When David heard that Uriah was dead, his reaction was pretty lame. He sent a message back to Joab saying, “Don’t let it upset you. People get killed in battle. So what?” That’s a pretty big contrast to David’s reaction to the news of Saul’s and Abner’s deaths (2 Samuel 1 NIV; 2 Sanuel 3:22-39 NIV). Saul and Abner were his greatest enemies, and yet David mourned them. Uriah, on the other hand, was a loyal subject who refused to go relax and spend time with his wife and instead stayed where he was supposed to be with the army. But David’s reaction to this good man’s death was cold, callous, and uncaring. Why? Because David had gotten so used to sin, he had become anesthetized. He had suppressed his feelings of guilt so deeply, he no longer felt guilty for what he was doing.

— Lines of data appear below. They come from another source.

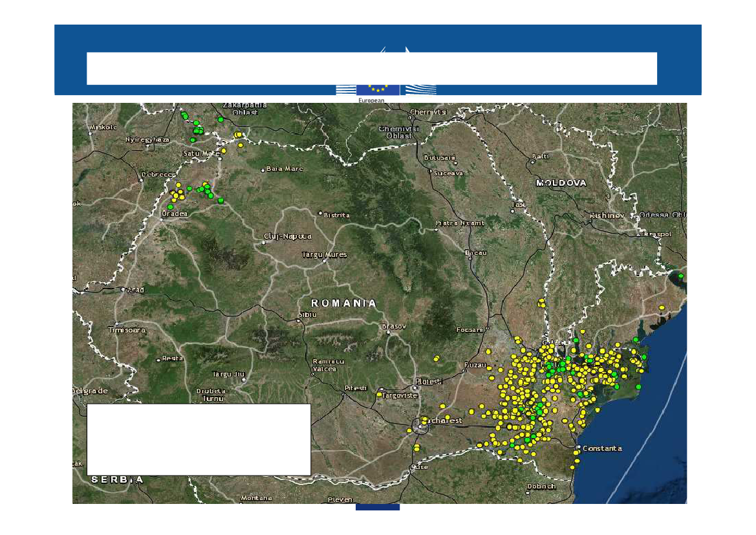Click the Targu Mures city label
This screenshot has width=756, height=535.
coord(325,255)
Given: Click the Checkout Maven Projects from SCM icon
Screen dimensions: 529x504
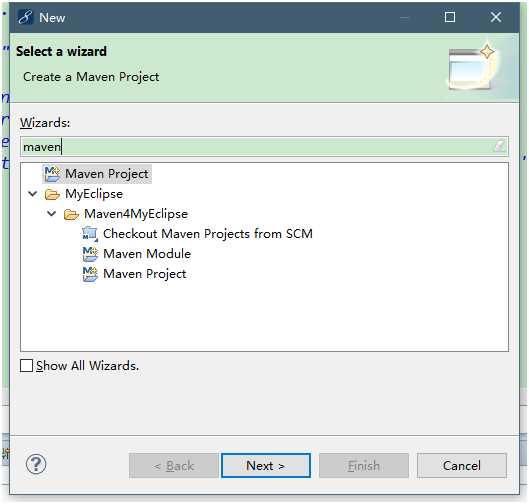Looking at the screenshot, I should (90, 234).
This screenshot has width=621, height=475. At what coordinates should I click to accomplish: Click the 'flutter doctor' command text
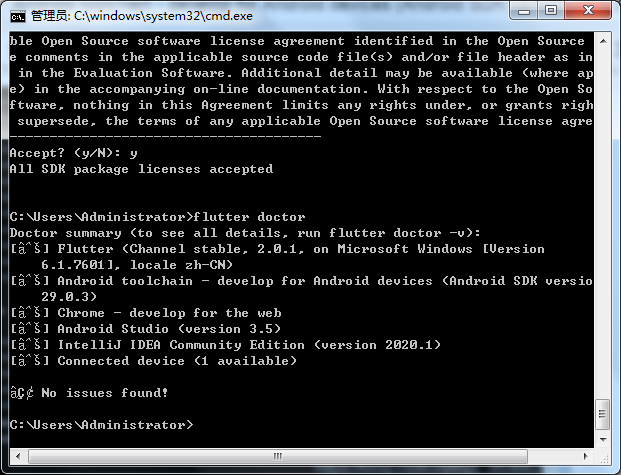249,217
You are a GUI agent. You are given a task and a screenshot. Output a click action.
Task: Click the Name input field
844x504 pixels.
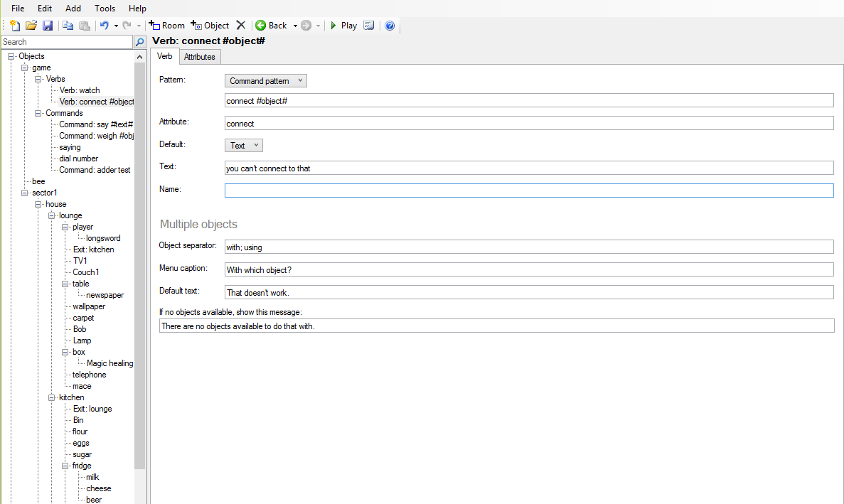[528, 191]
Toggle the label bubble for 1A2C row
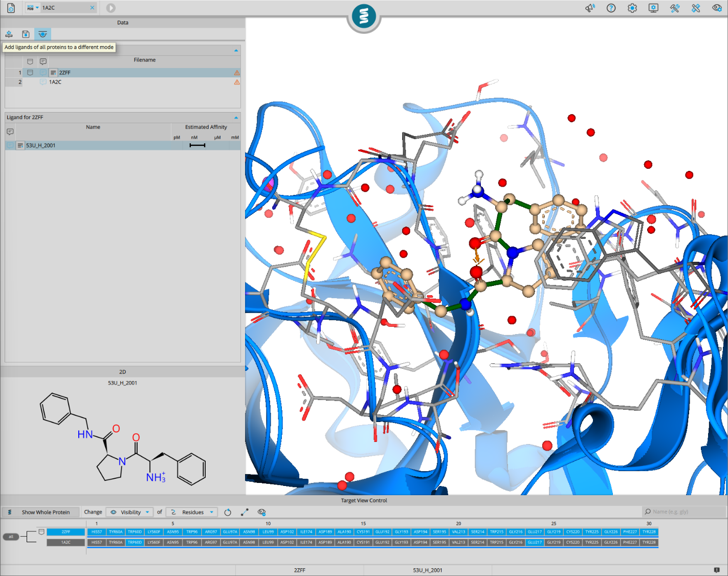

This is an excellent guide for avoiding the idea, “If it feels good, do it.” Feelings are a totally unreliable guide when it comes to sin (actually, they’re an unreliable guide in all areas of our lives!). In the first place, sin is fun. If it wasn’t, we wouldn’t be tempted to do it. In the second place, you may have been sinning so long that you have gone on past the guilt stage. You may have anesthetized yourself against feeling bad. I can still remember the first time I saw an ad on television for Maidenform bras. I was in high school at the time. I was mortified! How embarrassing! How gross! By today’s standards, it was very benign… a mannequin with no head or arms and nothing below the waist – wearing a totally modest bra. If it ran today, no one would even notice it. In fact, most of the time, we don’t notice underwear ads at all. They’re commonplace. And most of them are very mild compared to the other things we see on prime time television. The sad thing is, we’ve all been anesthetized against the evil we’re watching. And those few people who are still shocked… those few people who are voicing protests to the sex and violence and attacks on family values and the encouragement to sin that we see and hear on television and in movies and in our music – well, those people are just fanatics, right? They’re not up with the times, right? They are people to be ridiculed and ignored, right? Wrong.
The same type of thing happens with our personal sins. The worse we get, the less we feel guilty. So, what should we do? Start with staying out of harm’s way in the first place – and then stop relying on feelings to tell us whether something is right or wrong. The only reliable guide we have is the Word of God. We just need to use it.